** TASK INSTRUCTIONS **
Print this material verbatim, starting with the line that contains "Identify the location of slice-label: 13." and ending after the line that contains "I want to click on y-tick-label: 20, so".

DATASET EXCERPTS Start Marker

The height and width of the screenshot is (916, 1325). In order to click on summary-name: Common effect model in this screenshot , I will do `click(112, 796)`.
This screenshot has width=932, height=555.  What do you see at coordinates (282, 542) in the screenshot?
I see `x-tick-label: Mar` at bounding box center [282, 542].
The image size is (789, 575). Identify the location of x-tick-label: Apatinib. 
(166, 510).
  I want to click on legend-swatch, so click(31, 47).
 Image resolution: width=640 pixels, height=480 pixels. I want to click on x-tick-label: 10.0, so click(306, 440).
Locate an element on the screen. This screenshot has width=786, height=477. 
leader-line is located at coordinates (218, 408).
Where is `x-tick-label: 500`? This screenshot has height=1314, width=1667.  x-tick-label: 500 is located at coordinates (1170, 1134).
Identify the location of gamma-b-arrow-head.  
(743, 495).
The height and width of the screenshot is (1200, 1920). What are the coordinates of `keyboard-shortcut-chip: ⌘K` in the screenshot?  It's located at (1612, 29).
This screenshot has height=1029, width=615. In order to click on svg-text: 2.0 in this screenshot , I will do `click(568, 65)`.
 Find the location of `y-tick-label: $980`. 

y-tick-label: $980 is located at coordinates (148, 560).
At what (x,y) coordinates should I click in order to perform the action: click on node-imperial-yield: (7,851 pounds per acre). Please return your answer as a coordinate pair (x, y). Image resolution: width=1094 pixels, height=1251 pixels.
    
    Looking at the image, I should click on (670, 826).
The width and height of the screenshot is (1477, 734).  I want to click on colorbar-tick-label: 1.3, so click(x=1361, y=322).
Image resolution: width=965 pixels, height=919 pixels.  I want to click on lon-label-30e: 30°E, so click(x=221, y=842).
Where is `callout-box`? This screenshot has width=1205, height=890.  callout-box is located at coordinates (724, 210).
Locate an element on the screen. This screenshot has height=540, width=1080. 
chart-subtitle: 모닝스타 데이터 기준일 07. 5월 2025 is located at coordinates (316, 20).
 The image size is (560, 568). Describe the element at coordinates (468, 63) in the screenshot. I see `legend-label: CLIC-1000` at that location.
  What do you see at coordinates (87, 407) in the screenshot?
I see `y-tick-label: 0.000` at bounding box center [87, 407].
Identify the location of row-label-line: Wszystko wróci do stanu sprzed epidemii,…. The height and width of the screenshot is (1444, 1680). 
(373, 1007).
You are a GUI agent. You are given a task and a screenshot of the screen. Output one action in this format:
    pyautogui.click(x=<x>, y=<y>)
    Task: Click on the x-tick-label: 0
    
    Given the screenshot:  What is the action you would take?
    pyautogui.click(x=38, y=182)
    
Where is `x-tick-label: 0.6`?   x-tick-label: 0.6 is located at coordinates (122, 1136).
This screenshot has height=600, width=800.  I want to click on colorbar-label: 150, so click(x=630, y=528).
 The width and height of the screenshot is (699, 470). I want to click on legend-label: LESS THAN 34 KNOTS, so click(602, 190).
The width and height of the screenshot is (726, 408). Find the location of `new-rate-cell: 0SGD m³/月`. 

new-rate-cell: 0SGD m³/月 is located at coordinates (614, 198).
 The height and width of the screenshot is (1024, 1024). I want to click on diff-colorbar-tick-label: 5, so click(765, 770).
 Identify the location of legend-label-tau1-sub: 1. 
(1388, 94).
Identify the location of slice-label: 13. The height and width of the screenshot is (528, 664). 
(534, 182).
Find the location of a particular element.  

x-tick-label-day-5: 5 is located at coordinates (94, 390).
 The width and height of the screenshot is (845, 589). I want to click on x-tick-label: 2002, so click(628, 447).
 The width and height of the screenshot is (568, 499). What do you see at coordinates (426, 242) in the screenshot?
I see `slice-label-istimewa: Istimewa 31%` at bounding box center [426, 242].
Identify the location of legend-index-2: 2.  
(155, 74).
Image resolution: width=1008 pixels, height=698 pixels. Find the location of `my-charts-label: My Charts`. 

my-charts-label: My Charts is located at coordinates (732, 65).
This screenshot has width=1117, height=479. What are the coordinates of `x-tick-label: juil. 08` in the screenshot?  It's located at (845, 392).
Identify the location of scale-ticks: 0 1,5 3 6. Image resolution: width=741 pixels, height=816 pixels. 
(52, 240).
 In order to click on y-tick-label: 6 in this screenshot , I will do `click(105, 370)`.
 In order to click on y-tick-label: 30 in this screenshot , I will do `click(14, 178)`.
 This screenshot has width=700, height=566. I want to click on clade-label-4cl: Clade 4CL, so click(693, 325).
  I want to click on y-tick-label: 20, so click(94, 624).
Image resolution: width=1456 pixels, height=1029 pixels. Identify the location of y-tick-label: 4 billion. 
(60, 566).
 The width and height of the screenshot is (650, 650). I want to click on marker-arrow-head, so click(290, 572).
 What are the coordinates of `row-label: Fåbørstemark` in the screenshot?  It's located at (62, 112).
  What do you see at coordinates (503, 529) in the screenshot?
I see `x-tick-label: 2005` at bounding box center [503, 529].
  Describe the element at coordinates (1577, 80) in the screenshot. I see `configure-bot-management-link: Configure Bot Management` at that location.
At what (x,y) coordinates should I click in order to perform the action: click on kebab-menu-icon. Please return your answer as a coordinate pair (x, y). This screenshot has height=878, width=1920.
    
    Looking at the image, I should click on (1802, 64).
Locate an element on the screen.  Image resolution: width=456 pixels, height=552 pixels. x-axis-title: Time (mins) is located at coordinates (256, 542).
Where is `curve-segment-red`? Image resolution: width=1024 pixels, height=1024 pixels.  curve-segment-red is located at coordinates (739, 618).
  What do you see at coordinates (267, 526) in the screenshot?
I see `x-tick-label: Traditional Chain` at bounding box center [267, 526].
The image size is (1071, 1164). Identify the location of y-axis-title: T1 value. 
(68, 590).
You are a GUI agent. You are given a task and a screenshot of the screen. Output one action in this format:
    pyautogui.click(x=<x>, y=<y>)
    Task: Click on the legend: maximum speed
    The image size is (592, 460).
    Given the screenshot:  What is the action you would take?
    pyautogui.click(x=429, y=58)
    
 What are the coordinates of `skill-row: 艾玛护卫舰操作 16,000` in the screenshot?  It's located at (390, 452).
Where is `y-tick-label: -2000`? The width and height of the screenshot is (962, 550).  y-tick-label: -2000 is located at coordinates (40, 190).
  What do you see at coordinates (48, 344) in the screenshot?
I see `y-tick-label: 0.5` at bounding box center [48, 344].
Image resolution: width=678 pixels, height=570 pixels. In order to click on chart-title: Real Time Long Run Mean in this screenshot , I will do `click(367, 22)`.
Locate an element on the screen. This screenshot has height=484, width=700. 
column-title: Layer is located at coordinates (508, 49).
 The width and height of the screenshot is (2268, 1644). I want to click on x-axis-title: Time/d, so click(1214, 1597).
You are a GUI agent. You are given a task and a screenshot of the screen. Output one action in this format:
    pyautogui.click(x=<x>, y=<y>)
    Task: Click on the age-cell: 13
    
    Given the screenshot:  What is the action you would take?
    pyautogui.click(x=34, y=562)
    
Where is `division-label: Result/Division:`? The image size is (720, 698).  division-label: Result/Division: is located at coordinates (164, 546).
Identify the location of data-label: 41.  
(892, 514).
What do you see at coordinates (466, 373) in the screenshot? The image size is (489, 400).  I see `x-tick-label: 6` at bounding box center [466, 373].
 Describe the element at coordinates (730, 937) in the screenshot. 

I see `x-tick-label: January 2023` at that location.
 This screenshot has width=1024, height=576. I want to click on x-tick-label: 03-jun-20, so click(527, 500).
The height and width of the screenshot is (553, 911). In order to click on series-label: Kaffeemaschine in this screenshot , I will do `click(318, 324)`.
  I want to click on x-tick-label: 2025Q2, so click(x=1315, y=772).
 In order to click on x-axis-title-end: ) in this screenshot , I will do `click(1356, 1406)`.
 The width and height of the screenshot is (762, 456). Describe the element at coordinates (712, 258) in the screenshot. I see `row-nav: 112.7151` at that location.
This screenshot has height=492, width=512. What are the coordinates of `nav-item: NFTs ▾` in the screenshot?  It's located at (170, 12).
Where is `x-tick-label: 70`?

DATASET EXCERPTS End Marker

** RESPONSE TO THIS EXERCISE **
Identify the location of slice-label: 13. The height and width of the screenshot is (528, 664). 
(534, 182).
Find the location of a particular element.  

x-tick-label-day-5: 5 is located at coordinates (94, 390).
 The width and height of the screenshot is (845, 589). I want to click on x-tick-label: 2002, so click(628, 447).
 The width and height of the screenshot is (568, 499). What do you see at coordinates (426, 242) in the screenshot?
I see `slice-label-istimewa: Istimewa 31%` at bounding box center [426, 242].
Identify the location of legend-index-2: 2.  
(155, 74).
Image resolution: width=1008 pixels, height=698 pixels. Find the location of `my-charts-label: My Charts`. 

my-charts-label: My Charts is located at coordinates (732, 65).
This screenshot has width=1117, height=479. What are the coordinates of `x-tick-label: juil. 08` in the screenshot?  It's located at (845, 392).
Identify the location of scale-ticks: 0 1,5 3 6. Image resolution: width=741 pixels, height=816 pixels. 
(52, 240).
 In order to click on y-tick-label: 6 in this screenshot , I will do `click(105, 370)`.
 In order to click on y-tick-label: 30 in this screenshot , I will do `click(14, 178)`.
 This screenshot has width=700, height=566. I want to click on clade-label-4cl: Clade 4CL, so click(693, 325).
  I want to click on y-tick-label: 20, so click(94, 624).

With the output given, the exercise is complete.